Domain vs. Dataset: What's the Difference?

The terms “domain” and “dataset” are commonly used in CDISC’s nomenclature and found frequently in the Study Data Tabulation Model (SDTM). For example, the SDTM v1.8 includes 134 instances of "domain" and says "A collection of observations on a particular topic is considered a domain." The Model includes 78 instances of dataset and certain structures in the model are called "datasets" rather than "domains." Is there a difference between a domain and a dataset?

The CDISC Glossary defines these terms as follows:

  • Domain: A collection of logically related observations with a common, specific topic that are normally collected for all subjects in a clinical investigation. NOTE: The logic of the relationship may pertain to the scientific subject matter of the data or to its role in the trial. Example domains include laboratory test results (LB), adverse events (AE), concomitant medications (CM). [After SDTM Implementation Guide version 3.2,] See also general observation class.
  • Dataset: A collection of structured data in a single file. [CDISC, ODM, and SDS] Compare to analysis dataset, tabulation dataset.

In plainer terms, a domain is a grouping of observations that are related while a dataset is the data structure associated with that grouping of observations. Both domains and datasets use the same nomenclature, which is why they are often confused.

The distinction between domain and dataset is most clearly seen in cases where a general observation class domain is split into multiple datasets in a submission. Common examples are splitting the Laboratory Test Results (LB) domain due to size, splitting the Questionnaires (QS) domain by questionnaire, and splitting the Findings About Events or Interventions (FA) domain by parent domain.

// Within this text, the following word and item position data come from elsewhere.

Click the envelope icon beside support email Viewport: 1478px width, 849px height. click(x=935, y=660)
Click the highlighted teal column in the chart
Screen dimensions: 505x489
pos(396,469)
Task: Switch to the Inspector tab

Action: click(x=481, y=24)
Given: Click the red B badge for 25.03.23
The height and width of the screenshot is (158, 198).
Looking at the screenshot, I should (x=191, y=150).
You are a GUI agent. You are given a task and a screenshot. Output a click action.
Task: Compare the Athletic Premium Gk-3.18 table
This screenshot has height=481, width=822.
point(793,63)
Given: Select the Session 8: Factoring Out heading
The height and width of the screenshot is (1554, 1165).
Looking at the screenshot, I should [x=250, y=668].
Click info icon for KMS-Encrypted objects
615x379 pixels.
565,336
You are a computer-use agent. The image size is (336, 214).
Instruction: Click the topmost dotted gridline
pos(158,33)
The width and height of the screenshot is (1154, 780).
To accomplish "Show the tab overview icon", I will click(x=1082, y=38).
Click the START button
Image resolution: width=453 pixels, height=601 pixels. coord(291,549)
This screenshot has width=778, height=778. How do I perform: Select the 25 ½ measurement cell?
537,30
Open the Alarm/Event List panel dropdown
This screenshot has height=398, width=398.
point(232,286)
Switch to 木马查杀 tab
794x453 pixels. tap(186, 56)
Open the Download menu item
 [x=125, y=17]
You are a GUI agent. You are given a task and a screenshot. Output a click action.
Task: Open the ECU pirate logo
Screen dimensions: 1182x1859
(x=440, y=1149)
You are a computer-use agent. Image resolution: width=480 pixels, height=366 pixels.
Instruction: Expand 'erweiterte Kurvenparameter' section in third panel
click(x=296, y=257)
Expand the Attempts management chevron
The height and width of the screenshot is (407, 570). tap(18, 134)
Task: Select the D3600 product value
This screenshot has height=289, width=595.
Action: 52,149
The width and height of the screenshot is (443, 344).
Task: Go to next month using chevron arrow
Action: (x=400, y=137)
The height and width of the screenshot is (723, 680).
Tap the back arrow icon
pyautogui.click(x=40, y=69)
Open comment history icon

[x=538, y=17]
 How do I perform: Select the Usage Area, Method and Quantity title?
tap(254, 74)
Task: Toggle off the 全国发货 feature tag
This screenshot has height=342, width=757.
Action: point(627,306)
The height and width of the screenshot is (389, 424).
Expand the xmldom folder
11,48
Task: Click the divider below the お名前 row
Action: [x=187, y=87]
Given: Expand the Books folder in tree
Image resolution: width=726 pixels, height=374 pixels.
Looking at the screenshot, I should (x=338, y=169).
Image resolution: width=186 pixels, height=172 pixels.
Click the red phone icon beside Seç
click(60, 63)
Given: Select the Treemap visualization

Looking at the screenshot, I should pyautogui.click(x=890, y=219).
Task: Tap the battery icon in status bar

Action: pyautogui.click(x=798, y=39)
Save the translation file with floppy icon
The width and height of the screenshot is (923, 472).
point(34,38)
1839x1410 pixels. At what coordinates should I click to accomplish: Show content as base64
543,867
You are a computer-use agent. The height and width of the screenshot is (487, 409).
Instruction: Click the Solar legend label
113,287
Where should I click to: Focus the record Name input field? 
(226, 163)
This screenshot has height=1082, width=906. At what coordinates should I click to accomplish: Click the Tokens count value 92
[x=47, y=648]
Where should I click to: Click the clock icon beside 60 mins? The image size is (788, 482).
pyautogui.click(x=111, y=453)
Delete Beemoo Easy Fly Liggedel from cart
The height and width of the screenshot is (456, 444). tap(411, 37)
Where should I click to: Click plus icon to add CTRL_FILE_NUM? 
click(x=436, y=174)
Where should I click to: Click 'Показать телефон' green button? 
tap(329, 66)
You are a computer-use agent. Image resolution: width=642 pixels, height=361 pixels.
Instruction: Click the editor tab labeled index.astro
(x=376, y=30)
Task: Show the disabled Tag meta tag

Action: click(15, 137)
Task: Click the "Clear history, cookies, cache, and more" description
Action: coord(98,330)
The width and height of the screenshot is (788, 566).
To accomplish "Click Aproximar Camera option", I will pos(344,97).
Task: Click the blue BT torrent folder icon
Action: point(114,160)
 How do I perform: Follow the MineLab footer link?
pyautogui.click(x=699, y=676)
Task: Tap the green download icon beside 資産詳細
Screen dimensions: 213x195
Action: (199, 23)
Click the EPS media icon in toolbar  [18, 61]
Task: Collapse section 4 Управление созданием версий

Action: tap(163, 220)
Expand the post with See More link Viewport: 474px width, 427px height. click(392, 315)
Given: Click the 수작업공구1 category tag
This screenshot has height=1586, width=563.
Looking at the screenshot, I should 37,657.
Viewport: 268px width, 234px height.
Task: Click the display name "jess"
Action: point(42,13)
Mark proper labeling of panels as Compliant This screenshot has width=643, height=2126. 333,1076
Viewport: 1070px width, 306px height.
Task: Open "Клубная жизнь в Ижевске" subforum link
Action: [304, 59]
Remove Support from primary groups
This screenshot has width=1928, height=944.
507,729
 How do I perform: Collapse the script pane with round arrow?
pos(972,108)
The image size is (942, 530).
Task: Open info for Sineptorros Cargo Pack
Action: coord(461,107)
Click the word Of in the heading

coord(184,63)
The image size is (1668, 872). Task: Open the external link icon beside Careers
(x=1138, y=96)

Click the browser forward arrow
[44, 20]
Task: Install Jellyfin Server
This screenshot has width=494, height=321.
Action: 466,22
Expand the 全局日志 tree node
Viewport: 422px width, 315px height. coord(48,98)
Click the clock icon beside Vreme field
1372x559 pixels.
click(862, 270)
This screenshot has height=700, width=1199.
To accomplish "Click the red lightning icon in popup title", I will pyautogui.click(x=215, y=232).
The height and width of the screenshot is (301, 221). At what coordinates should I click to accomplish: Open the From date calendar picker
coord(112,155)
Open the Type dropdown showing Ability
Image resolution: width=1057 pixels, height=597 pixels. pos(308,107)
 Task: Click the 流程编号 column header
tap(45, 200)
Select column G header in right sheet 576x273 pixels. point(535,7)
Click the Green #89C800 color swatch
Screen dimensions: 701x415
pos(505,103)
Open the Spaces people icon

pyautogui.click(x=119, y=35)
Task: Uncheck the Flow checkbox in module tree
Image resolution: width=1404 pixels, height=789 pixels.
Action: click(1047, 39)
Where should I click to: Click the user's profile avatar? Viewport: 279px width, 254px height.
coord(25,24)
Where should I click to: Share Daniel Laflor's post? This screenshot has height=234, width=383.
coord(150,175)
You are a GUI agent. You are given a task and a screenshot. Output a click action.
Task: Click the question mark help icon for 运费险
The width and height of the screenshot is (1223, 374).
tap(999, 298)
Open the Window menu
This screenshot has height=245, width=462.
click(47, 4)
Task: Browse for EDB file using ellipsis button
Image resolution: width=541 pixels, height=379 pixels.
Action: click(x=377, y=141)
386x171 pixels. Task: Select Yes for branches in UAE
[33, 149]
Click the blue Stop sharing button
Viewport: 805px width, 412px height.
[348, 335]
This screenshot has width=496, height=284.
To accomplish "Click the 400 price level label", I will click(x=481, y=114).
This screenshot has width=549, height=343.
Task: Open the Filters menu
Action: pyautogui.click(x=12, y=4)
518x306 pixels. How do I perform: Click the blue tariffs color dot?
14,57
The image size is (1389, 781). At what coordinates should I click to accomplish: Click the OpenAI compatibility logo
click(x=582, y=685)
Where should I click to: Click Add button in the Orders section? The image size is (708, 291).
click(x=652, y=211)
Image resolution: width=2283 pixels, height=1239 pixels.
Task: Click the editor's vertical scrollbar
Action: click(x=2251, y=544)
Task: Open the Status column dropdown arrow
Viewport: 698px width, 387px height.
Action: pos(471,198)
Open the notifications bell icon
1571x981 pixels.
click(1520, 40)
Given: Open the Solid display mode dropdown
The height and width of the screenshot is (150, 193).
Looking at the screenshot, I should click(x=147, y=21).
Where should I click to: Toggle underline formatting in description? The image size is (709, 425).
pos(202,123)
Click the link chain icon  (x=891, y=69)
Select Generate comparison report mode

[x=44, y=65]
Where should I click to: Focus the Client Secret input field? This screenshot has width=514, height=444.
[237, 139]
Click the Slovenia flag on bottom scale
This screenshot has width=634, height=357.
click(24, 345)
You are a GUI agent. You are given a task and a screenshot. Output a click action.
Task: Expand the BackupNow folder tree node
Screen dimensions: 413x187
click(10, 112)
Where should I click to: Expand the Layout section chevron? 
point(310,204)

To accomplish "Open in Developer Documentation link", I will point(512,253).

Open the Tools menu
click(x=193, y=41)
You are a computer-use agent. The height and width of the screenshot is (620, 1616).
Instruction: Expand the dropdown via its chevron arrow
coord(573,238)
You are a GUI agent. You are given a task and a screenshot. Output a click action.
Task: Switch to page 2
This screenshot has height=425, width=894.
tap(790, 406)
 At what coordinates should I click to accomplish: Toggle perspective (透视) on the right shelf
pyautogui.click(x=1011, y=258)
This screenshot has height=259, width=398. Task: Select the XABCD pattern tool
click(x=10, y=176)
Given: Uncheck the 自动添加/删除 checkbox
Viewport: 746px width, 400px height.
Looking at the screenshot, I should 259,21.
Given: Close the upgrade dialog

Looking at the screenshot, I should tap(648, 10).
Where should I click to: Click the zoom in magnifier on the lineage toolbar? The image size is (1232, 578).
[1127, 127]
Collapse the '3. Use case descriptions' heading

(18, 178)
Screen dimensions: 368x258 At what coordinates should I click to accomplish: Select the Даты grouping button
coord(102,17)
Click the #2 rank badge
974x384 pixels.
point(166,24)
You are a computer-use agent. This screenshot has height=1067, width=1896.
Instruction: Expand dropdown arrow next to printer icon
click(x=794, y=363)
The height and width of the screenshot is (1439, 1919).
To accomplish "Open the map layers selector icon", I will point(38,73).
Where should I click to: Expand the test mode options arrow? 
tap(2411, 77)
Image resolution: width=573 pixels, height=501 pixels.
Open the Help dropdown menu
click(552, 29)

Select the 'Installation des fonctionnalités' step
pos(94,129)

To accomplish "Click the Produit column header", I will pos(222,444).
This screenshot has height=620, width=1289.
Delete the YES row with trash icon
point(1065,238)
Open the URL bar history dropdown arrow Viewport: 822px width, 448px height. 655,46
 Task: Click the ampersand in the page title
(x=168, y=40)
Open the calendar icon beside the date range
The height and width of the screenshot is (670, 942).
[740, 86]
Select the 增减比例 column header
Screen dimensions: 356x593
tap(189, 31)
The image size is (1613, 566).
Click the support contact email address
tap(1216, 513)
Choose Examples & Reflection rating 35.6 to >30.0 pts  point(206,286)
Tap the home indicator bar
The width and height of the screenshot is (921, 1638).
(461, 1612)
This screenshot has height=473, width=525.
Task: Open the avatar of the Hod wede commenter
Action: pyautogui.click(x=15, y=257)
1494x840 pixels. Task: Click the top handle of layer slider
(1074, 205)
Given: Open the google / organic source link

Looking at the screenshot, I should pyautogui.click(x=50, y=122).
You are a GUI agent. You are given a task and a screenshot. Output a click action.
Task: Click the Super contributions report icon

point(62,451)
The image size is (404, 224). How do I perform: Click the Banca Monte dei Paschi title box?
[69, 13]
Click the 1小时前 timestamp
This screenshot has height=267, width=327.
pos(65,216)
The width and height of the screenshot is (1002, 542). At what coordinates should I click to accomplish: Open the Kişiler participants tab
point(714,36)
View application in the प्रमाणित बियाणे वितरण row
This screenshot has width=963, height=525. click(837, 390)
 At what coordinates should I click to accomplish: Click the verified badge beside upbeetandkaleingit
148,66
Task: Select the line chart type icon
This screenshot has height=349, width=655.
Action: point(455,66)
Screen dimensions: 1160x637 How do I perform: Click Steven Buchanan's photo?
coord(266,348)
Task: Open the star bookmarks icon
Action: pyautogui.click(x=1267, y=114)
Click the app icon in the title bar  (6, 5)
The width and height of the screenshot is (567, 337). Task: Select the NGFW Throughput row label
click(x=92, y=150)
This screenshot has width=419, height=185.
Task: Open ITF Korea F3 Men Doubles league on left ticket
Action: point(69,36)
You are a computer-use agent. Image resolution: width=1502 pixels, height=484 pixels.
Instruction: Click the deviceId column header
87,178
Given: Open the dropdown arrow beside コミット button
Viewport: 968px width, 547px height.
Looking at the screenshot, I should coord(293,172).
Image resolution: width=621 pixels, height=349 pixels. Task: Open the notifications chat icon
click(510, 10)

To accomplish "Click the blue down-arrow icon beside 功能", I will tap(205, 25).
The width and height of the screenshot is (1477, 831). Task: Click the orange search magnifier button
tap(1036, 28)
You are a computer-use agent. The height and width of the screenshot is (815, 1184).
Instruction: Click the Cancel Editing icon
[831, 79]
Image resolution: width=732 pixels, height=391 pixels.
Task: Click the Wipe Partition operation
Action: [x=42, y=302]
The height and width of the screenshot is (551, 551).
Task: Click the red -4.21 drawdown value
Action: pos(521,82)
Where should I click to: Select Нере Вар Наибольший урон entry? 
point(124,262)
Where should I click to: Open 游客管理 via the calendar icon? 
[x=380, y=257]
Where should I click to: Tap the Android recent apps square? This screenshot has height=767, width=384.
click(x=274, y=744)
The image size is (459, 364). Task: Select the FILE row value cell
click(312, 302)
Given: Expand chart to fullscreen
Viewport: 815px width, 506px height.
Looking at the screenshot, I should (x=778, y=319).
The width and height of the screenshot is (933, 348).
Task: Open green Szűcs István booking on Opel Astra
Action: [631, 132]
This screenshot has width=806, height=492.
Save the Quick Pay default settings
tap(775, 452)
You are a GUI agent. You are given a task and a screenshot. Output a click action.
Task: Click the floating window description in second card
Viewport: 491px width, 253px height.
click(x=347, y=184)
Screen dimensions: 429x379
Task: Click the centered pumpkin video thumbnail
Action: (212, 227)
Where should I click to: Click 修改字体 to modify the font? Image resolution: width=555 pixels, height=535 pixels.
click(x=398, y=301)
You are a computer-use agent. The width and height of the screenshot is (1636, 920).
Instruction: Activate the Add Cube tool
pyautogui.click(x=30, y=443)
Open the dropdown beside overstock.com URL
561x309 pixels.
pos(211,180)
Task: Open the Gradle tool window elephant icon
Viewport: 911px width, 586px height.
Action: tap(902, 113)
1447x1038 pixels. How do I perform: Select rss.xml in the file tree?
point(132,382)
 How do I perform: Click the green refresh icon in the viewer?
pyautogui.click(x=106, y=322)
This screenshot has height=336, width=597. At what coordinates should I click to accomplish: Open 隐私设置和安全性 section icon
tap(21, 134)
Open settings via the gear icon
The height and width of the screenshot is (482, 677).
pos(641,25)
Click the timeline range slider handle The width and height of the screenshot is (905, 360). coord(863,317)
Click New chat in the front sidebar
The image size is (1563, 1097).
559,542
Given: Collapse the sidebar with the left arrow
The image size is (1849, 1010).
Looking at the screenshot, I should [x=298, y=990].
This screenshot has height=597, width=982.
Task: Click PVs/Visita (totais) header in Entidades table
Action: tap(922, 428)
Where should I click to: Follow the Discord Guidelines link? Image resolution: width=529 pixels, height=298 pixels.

However, since in most cases there is a one-to-one relationships between a conceptual domain and a dataset based on that conceptual domain, the words are used interchangeably in the standards and, therefore, by most users. The structures called “relationship datasets” were given that name because they are mechanisms for connecting information represented in different datasets rather than observations about study subjects. Note that none of the relationship datasets includes the variable DOMAIN. However, in a submission, these datasets need dataset names, and character strings used in those names are included in the CDISC Codelist called "SDTM Domain Abbreviations."

In conclusion, there is a clear distinction between the meaning of "domain" and "dataset" but given that the naming conventions are the same across both terms, in many cases they can be considered interchangeable.